Ringen um Wahllisten im Irak

Das schiitische Bündnis für die Wahlen im Januar, die „Vereinte Irakische Allianz“, steht. Der radikale Prediger al-Sadr ist bislang nicht dabei. Doch trotz des Namens wird keine Brücke über die ethnischen und religiösen Gräben hinweg gespannt

AUS ARBIL INGA ROGG

Noch dauert das Feilschen um die endgültigen Kandidatenlisten für die am 30. Januar geplanten Wahlen im Irak an. Doch es zeichnet sich bereits ab, dass keine der aussichtsreichen Listen eine Brücke über die ethnischen und religiösen Gräben im Zweistromland spannen wird.

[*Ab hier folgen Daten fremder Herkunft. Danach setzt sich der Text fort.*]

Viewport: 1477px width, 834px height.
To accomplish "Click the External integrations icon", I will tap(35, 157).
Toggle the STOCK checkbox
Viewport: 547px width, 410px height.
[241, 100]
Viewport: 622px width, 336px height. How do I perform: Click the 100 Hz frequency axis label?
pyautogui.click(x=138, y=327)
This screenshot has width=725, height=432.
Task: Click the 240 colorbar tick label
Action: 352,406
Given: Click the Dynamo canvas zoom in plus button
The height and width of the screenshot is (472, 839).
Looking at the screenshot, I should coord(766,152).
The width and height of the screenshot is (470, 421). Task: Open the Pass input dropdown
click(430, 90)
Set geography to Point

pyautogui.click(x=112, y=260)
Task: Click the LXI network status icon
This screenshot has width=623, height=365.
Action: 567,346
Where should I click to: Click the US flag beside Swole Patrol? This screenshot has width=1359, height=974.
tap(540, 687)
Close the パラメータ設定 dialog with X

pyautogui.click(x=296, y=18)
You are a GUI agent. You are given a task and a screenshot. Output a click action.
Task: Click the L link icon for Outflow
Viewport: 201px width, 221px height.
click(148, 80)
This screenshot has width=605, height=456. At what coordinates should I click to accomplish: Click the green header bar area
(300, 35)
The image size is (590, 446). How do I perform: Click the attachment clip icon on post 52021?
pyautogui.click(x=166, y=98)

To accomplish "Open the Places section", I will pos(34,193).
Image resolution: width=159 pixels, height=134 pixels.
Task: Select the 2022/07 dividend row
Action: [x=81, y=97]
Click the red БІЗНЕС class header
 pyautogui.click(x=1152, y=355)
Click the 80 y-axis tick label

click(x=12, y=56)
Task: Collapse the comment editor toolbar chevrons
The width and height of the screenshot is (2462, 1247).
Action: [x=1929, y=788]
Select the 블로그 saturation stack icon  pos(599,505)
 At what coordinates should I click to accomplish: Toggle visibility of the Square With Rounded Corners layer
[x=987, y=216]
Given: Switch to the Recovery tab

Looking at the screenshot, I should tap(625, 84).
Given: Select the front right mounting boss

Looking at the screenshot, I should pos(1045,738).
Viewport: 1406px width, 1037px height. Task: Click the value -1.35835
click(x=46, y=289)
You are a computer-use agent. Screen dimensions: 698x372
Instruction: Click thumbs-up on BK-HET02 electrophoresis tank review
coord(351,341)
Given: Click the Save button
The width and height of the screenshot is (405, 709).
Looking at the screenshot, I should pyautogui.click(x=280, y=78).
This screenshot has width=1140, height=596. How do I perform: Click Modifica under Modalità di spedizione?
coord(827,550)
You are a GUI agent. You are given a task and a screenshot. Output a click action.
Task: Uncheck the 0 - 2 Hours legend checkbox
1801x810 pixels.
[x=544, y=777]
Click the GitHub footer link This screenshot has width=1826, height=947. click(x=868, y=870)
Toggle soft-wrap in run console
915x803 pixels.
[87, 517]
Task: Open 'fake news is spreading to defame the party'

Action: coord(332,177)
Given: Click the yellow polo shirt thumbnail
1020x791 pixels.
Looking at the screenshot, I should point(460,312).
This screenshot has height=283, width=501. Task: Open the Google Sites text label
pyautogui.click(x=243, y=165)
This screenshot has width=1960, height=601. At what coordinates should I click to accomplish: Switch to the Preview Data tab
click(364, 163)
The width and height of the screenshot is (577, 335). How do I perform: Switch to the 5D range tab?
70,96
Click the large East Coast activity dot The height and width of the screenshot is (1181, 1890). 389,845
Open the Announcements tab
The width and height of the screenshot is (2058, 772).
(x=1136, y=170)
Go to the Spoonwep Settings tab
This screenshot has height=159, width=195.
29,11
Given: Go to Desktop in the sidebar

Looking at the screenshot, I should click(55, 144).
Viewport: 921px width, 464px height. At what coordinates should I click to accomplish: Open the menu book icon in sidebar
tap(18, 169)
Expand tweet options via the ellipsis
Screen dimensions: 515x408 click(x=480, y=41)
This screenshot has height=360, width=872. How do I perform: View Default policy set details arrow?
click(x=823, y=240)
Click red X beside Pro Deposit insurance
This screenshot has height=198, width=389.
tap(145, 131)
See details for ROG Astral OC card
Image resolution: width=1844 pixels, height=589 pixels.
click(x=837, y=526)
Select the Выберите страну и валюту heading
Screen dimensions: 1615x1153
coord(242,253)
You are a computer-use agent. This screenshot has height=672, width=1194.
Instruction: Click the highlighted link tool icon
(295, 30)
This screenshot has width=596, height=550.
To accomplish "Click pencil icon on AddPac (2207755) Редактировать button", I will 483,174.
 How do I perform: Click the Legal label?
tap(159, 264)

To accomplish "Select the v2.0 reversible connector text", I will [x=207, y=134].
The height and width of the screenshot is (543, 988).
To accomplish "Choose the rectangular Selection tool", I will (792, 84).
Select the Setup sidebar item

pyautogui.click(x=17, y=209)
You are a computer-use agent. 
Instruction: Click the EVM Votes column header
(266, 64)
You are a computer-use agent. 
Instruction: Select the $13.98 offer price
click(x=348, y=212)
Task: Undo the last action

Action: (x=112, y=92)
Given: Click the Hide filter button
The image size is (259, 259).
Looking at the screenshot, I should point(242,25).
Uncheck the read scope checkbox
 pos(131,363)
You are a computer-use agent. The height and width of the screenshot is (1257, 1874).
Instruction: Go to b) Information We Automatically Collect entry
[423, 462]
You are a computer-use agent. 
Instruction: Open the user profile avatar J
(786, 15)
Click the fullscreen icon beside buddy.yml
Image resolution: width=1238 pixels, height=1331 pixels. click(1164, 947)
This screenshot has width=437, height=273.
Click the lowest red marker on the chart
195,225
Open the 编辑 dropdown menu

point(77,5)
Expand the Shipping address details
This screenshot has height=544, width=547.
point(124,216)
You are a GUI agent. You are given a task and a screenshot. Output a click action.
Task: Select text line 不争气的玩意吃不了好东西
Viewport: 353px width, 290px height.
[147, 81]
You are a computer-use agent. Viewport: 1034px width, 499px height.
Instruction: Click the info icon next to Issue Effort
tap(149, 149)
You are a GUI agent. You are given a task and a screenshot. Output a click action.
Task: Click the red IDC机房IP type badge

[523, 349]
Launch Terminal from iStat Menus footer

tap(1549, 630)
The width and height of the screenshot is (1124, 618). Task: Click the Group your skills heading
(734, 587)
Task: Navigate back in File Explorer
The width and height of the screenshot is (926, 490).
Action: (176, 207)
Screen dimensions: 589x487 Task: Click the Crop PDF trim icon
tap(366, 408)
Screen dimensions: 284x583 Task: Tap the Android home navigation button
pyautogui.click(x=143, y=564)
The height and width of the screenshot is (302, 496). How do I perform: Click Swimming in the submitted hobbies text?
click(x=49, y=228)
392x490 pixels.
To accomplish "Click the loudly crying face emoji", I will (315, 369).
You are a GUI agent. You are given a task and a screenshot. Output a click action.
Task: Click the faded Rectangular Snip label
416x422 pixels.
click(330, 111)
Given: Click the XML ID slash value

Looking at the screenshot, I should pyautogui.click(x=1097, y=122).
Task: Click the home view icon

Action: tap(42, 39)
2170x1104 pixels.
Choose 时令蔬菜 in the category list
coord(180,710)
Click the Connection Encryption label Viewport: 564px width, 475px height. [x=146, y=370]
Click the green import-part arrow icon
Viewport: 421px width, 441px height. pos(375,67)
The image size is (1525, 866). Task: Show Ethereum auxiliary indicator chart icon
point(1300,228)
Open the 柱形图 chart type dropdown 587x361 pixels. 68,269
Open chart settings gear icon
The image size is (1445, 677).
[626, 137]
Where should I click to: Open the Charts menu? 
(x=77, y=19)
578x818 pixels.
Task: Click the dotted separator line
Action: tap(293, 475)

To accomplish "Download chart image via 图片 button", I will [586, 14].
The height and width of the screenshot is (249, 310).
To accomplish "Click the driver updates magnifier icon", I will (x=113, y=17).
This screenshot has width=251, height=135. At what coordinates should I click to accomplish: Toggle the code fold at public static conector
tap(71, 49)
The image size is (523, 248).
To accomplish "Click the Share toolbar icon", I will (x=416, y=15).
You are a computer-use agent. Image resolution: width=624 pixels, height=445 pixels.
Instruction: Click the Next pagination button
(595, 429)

Als bislang größtes Bündnis hat Ende vergangener Woche die „Vereinte Irakische Allianz“ seine Kandidatur bekannt gegeben. Anders als der Name suggeriert, hat die Liste aber keine Strahlkraft auf das ganze Land. Vielmehr ist sie in erster Linie ein schiitischer Zusammenschluss, allen voran der Dawa-Partei von Ibrahim Jaaferi und des Hohen Rats für die Islamische Revolution (Sciri) unter Abdul Asis Hakim. Mit von der Partie sind auch die Irakische Hisbollah eines im Südosten des Landes legendären Guerillakämpfers und der Irakische Nationalkongress des ehemaligen Pentagonfavoriten Ahmed Chalabi. Darüber hinaus finden sich unter den 228 Kandidaten eine Reihe Unabhängiger, wie der ehemalige Atomphysiker Hussein Schahristani, der von der UNO seinerzeit für den Posten des Interimspremierministers favorisiert wurde.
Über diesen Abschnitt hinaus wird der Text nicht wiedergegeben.